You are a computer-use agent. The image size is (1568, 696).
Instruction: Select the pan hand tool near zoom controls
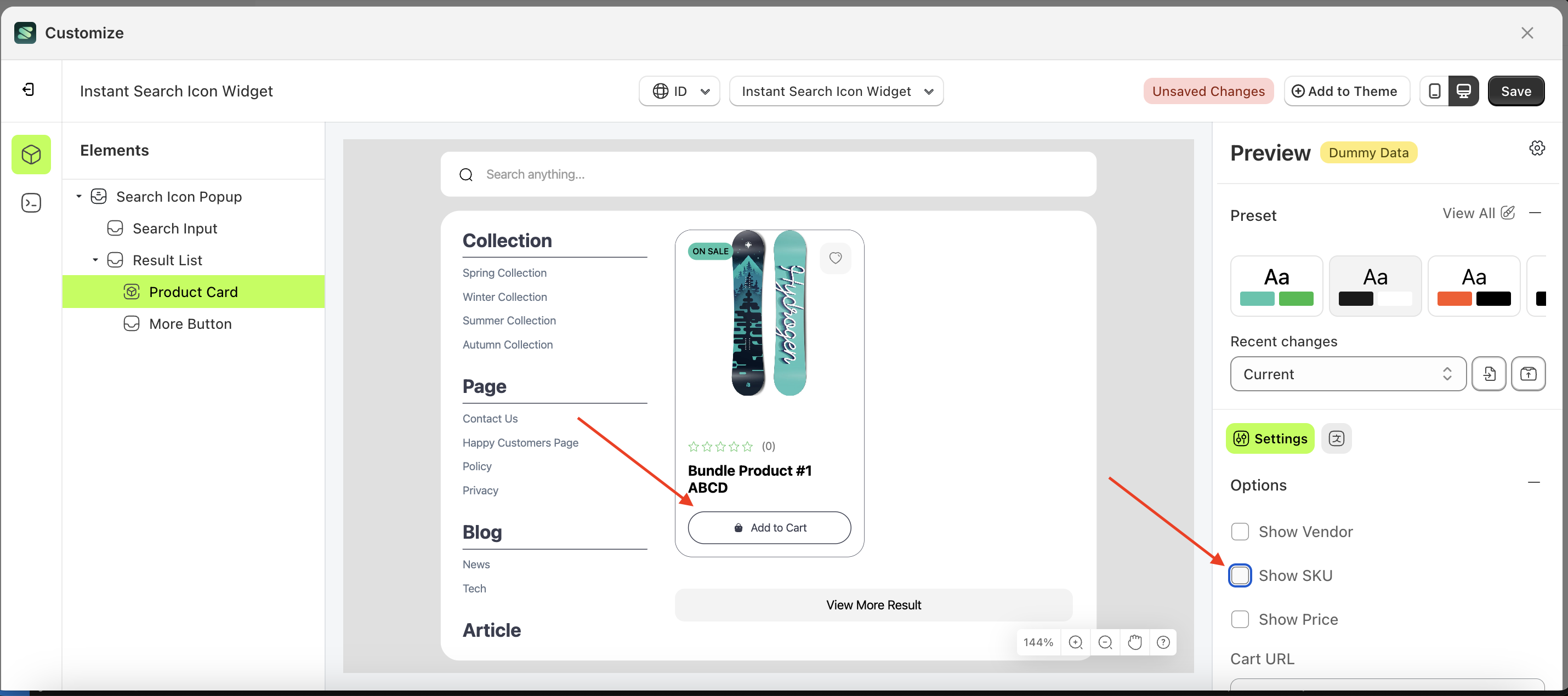[x=1134, y=642]
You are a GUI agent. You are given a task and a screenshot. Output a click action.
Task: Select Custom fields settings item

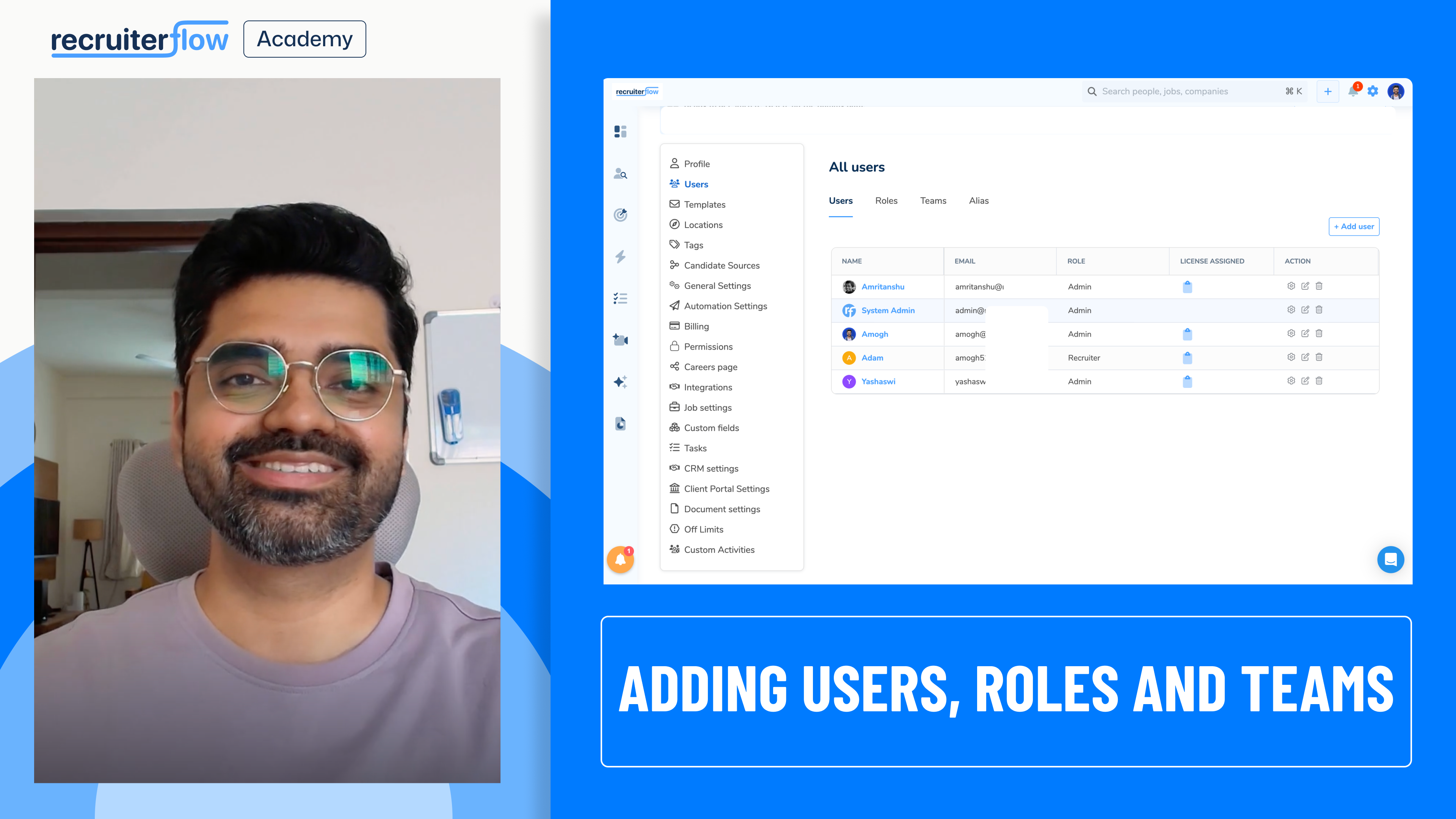[711, 428]
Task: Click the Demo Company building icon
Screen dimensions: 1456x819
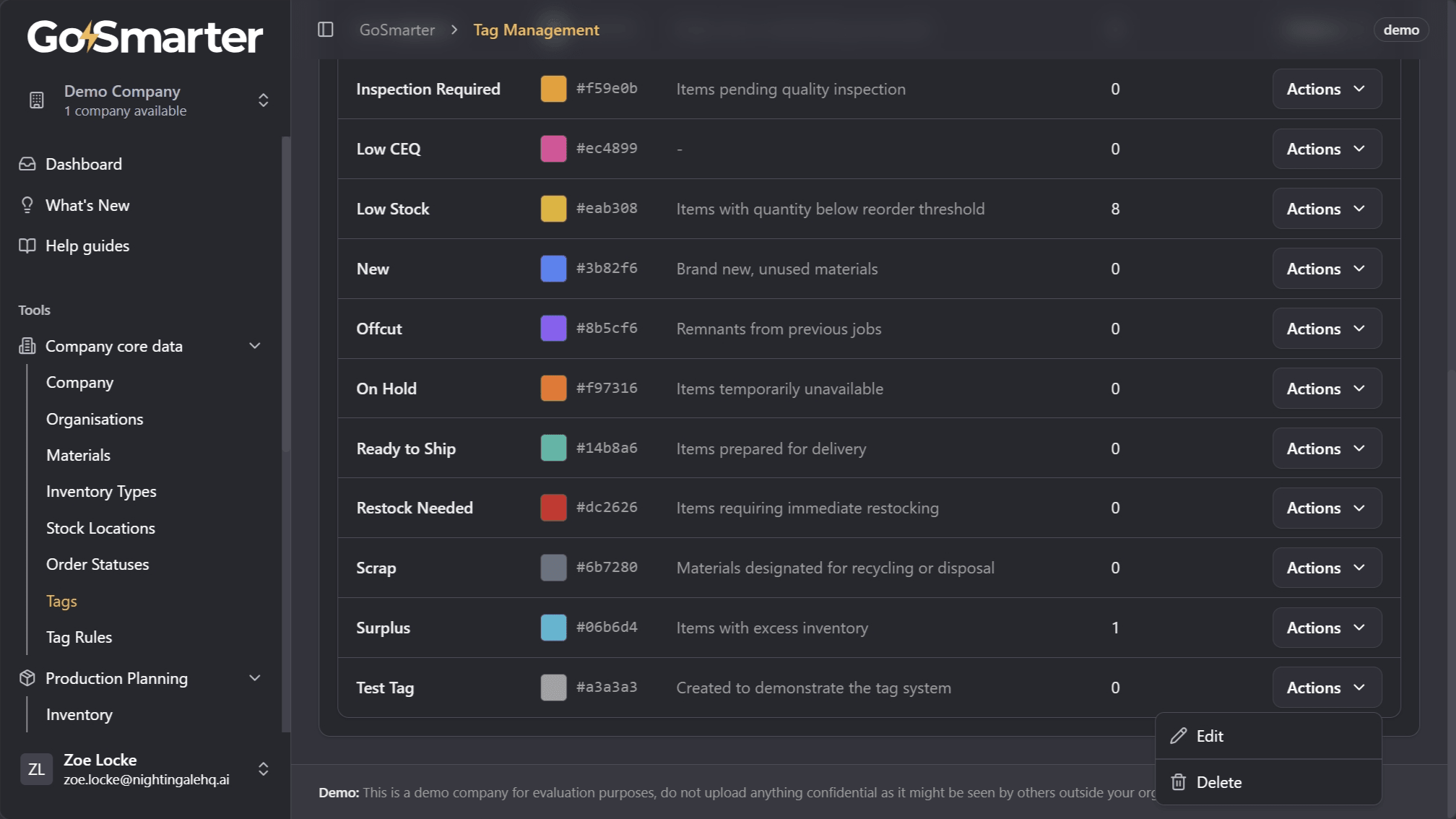Action: tap(36, 100)
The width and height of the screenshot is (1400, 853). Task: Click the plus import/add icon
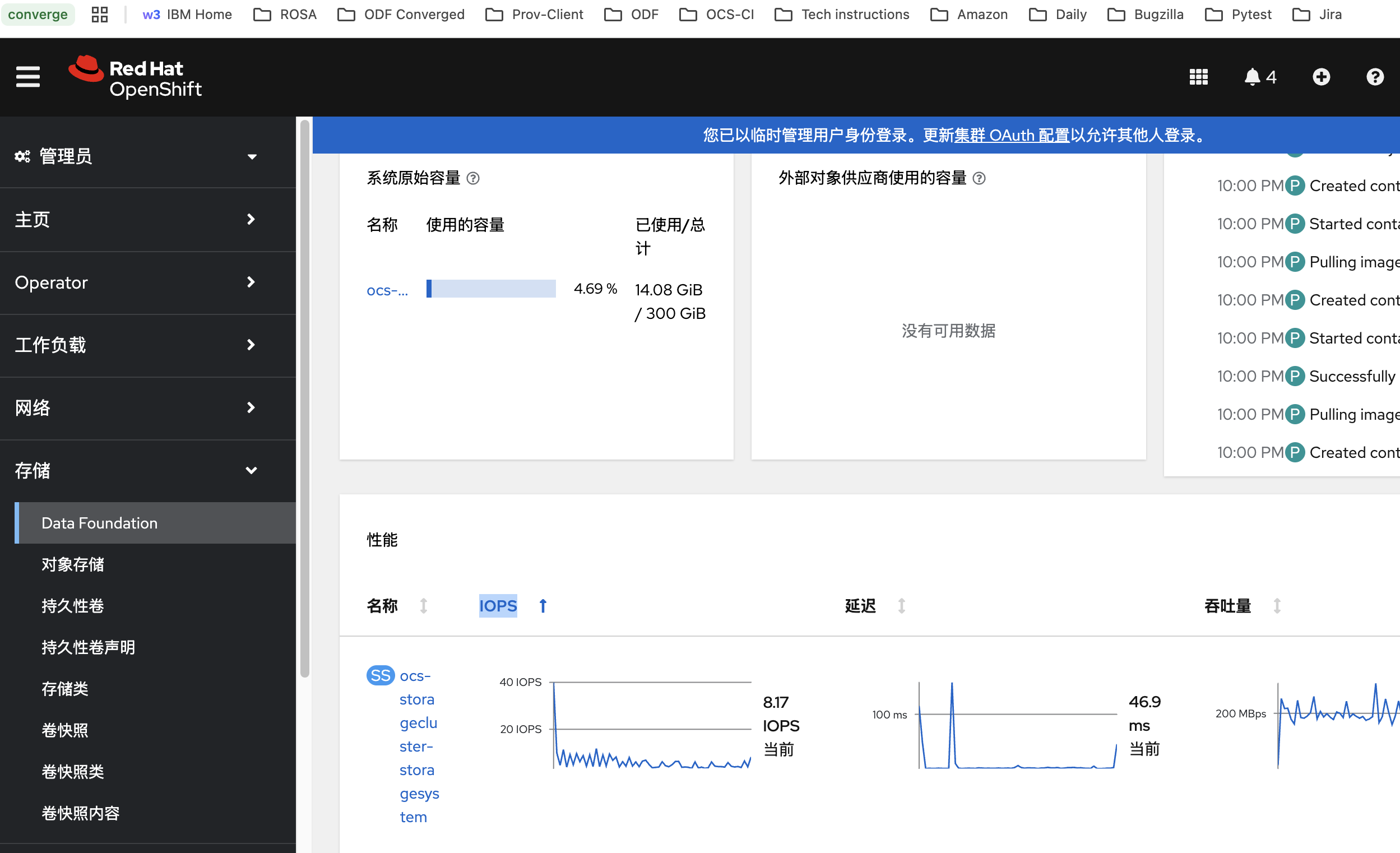[1321, 77]
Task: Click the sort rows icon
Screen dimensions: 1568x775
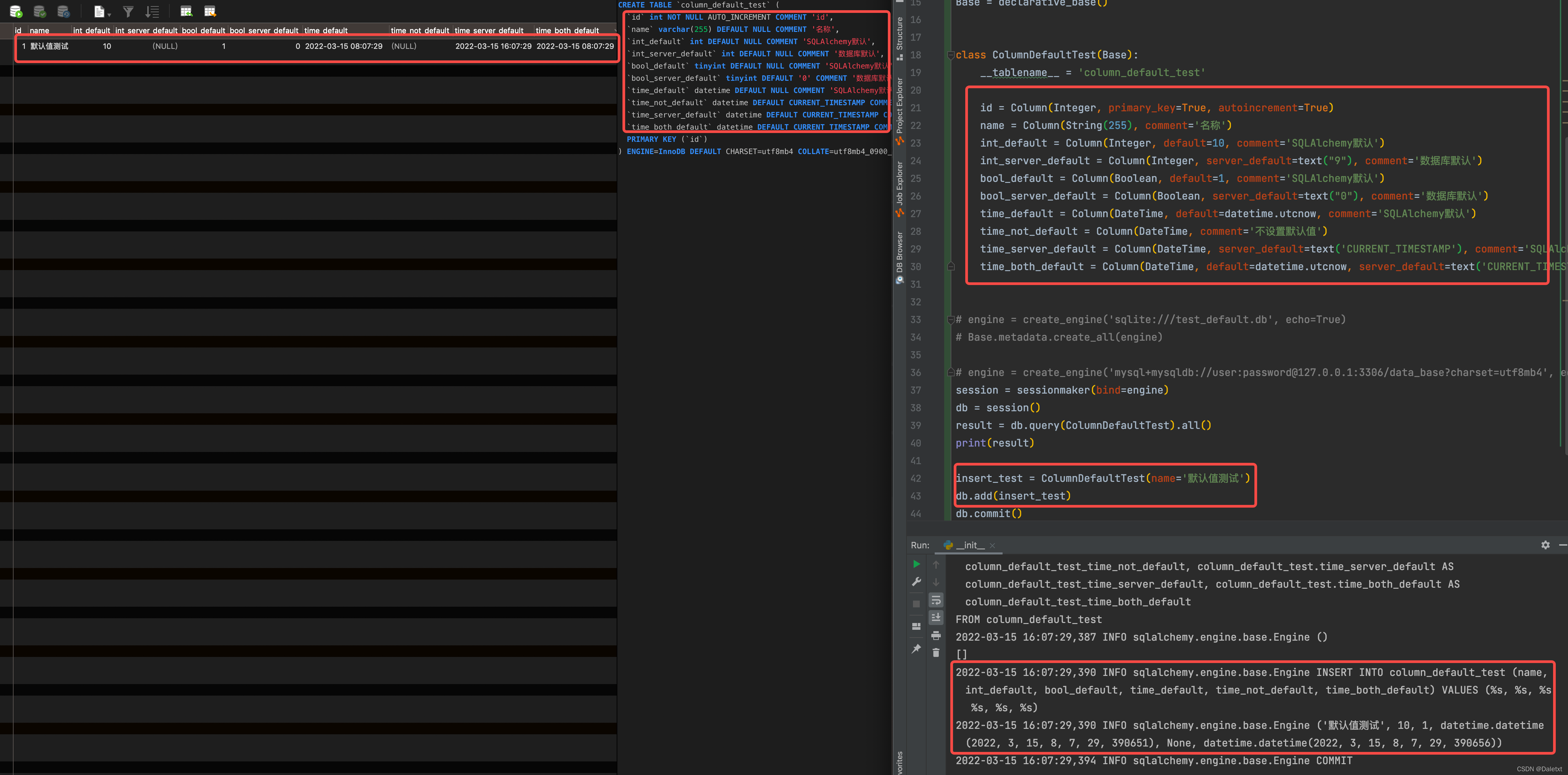Action: click(x=152, y=12)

=-=-=-=-=

DIRECTIONS FOR THIS TASK: Make an exact printout of the listing above, omitting the images.

FINISHED EXERCISE:
You are a computer-use agent. The image size is (1568, 696).
Instruction: Select the pan hand tool near zoom controls
[x=1134, y=642]
You are a GUI agent. You are given a task and a screenshot. Output a click action.
Task: Select Custom fields settings item

[711, 428]
Task: Click the Demo Company building icon
Screen dimensions: 1456x819
Action: tap(36, 100)
The width and height of the screenshot is (1400, 853). Task: Click the plus import/add icon
[1321, 77]
Task: Click the sort rows icon
Screen dimensions: 1568x775
Action: click(x=152, y=12)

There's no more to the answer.